Bartolone v. Jeckovich


This isn’t the Supreme Court of New York, but rather the New York Appellate Division.


The plaintiff and defendants are in a car wreck.  The plaintiff has a psychotic breakdown that he claims has totally disabled him.  The plaintiff’s experts claim that his mental breakdown was caused by the car wreck.  The defendants’ experts basically argue the opposite.


What does the doctrine of proximate cause have to say about this case?  Should the defendants be held liable for the plaintiff going nuts?  Was that foreseeable?

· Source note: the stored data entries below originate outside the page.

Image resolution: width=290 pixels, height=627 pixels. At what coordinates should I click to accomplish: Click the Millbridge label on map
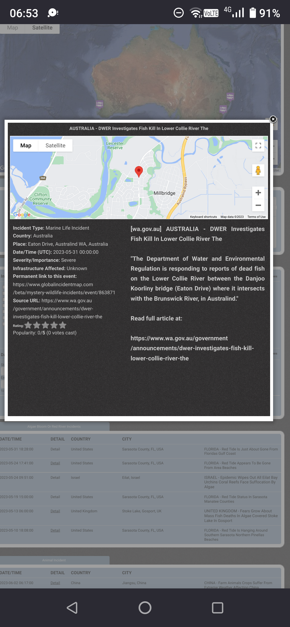pos(164,193)
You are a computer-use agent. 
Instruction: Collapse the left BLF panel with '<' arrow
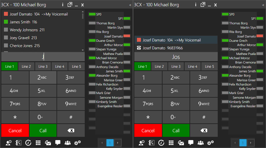click(x=130, y=5)
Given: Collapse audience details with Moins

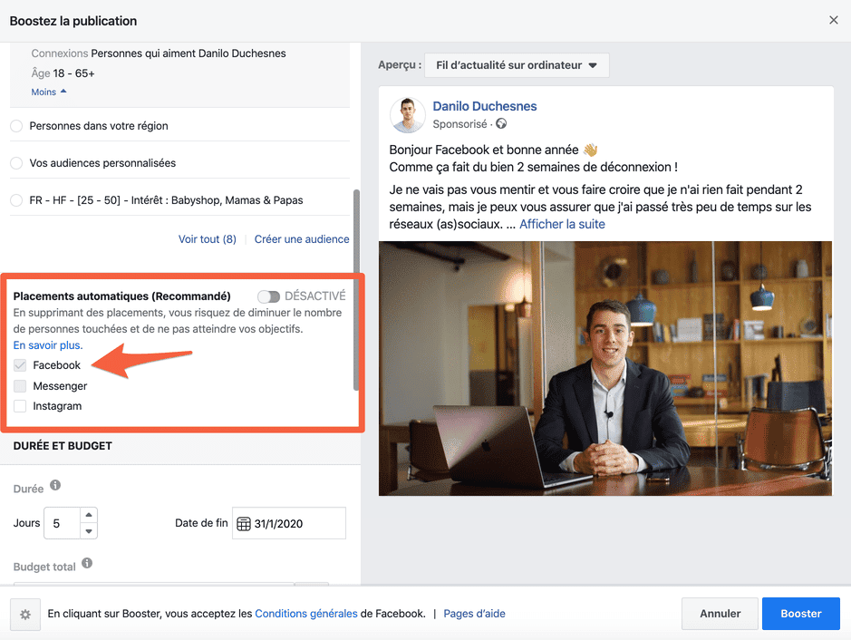Looking at the screenshot, I should pos(49,92).
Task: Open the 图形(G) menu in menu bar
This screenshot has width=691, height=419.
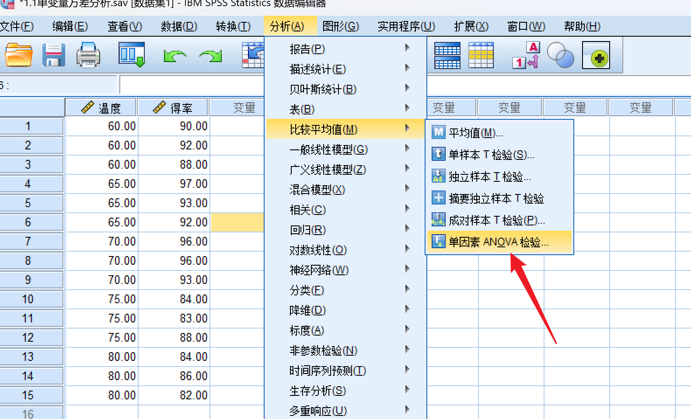Action: click(x=340, y=27)
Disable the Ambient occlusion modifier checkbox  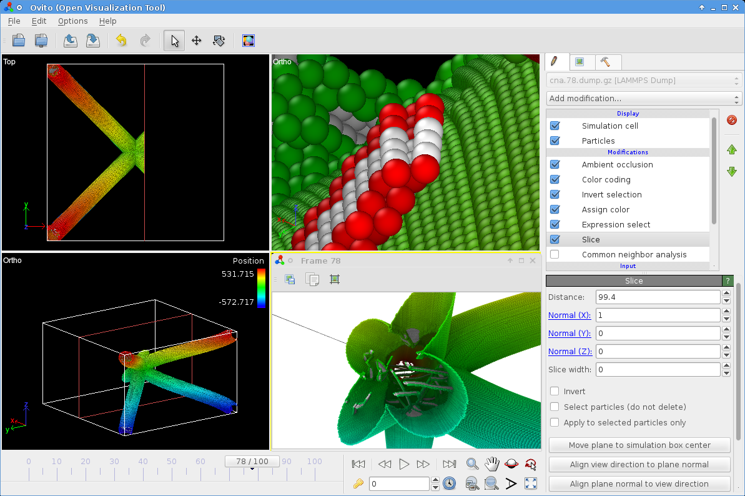(555, 165)
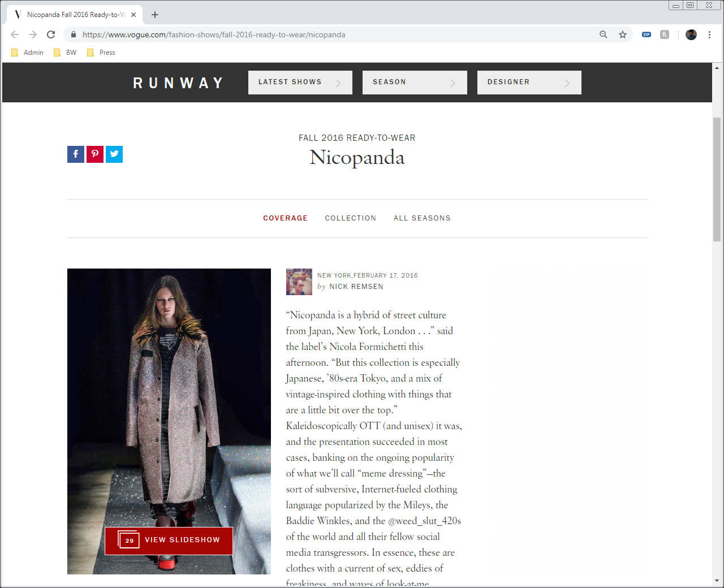
Task: Go back to the previous page
Action: point(15,34)
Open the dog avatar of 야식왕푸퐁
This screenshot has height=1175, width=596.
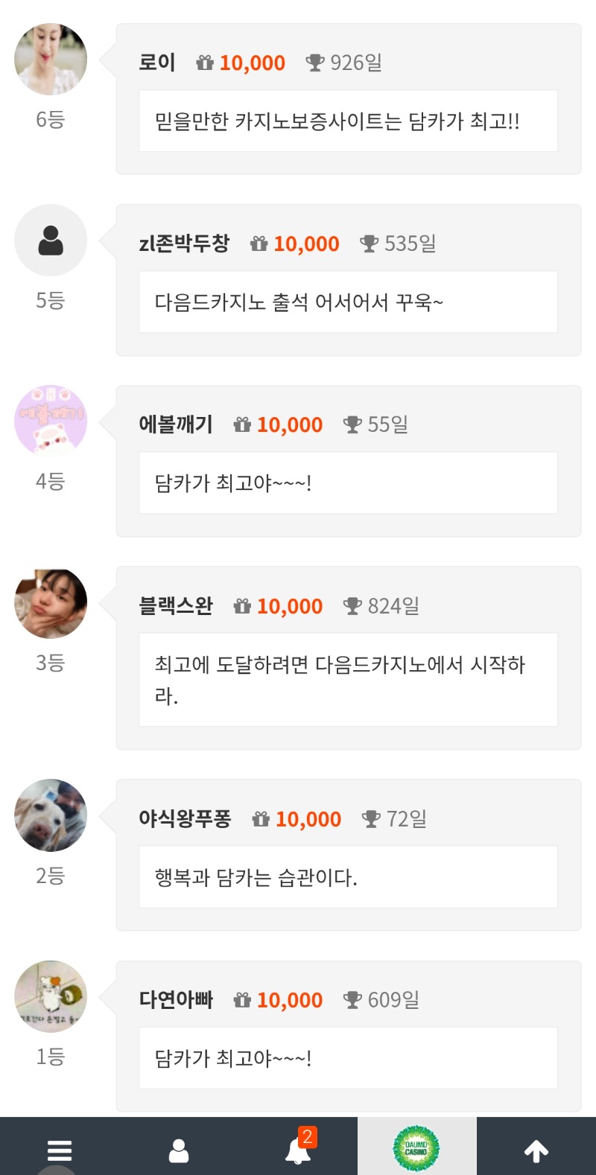(x=51, y=815)
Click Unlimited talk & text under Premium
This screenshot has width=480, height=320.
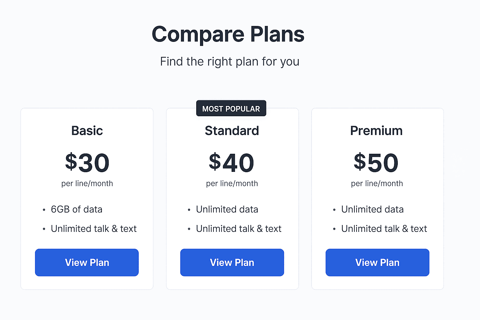[x=384, y=228]
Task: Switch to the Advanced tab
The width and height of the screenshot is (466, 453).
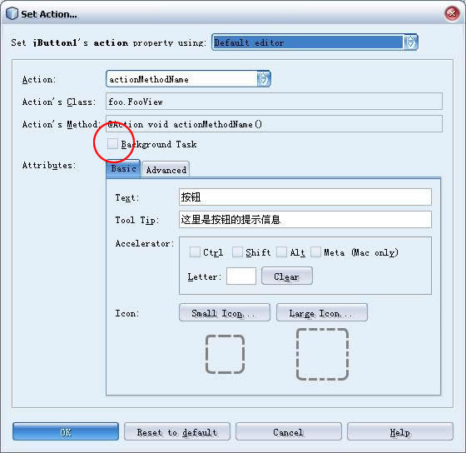Action: [166, 170]
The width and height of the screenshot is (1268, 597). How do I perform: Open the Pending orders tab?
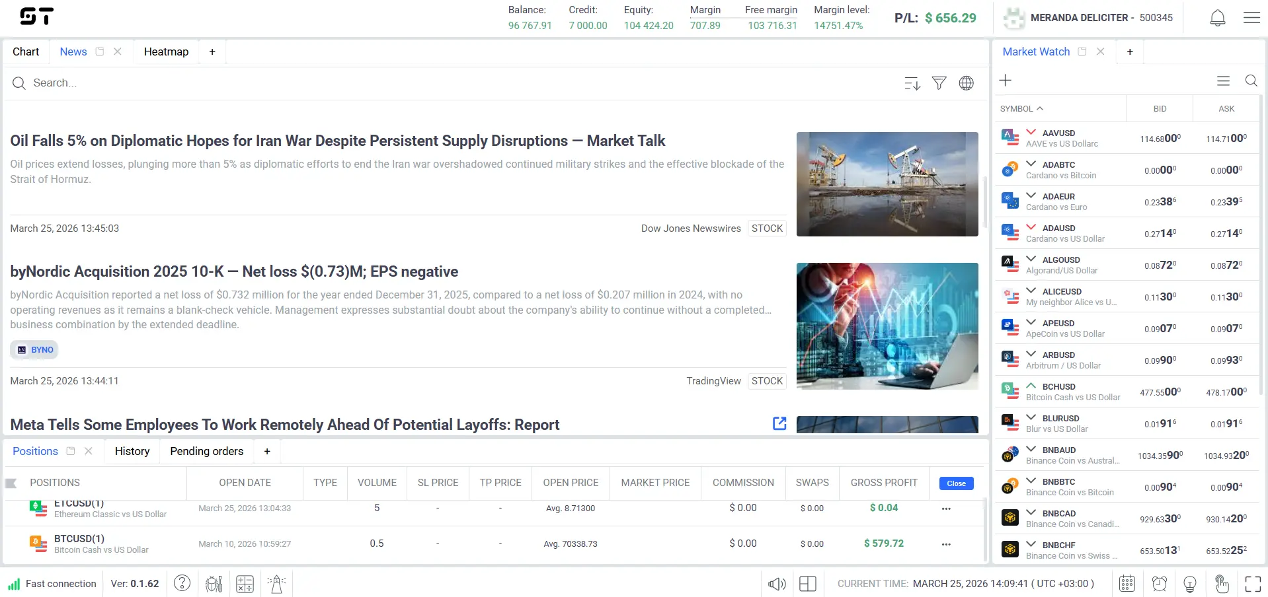click(x=206, y=451)
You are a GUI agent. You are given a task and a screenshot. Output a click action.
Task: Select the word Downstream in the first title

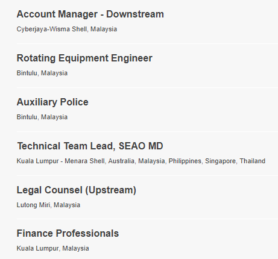(135, 14)
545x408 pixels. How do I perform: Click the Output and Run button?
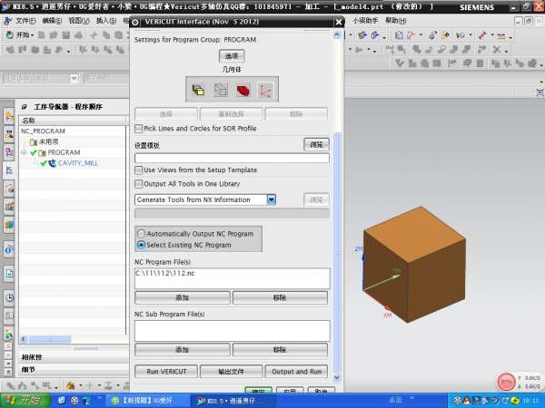(x=296, y=371)
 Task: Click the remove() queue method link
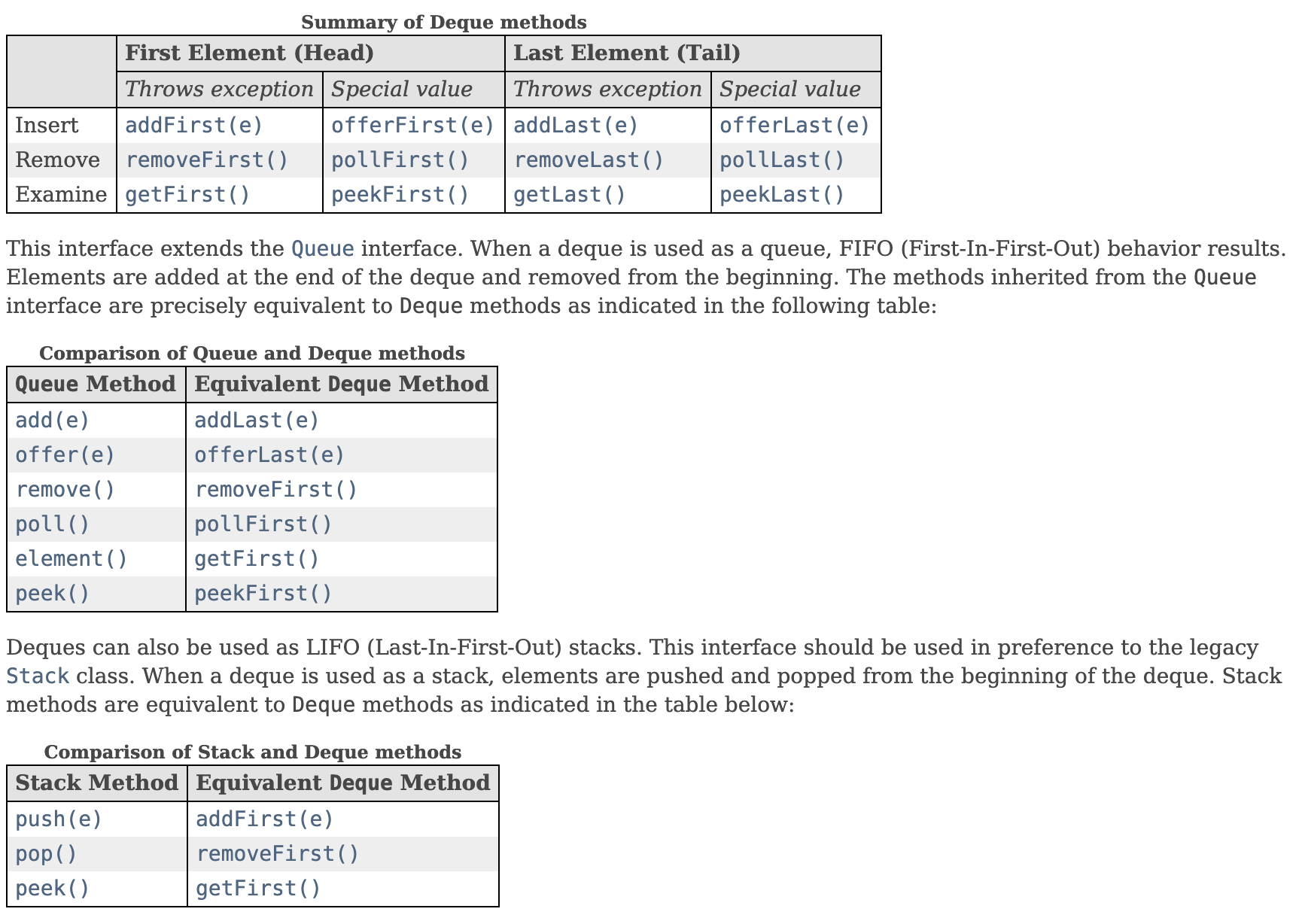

The rule applied is similar to the “eggshell skull” or “thin skull” rule of intentional torts.  You must “take the plaintiff as you find him”.  How does this fit with the notion of foreseeability?  Will the possibility of being liable for someone else’s mental breakdown change my driving behavior?  It seems like this result is justified much more on the “innocent plaintiff v. wrongdoer” theory than on foreseeability.  It is unlikely that defendants will be able to change their behavior in order to keep the injury from occurring.


Is there an argument to be made that this is foreseeable?  If what the defendants see as foreseeable is physical injury and that’s what actually happened, then what actually happened is foreseeable.


How do we justify the “eggshell skull” rule?


·        It’s easier to administer than a foreseeability scheme.

·        The accident victim can get full compensation.

·        The law places a very high value on life.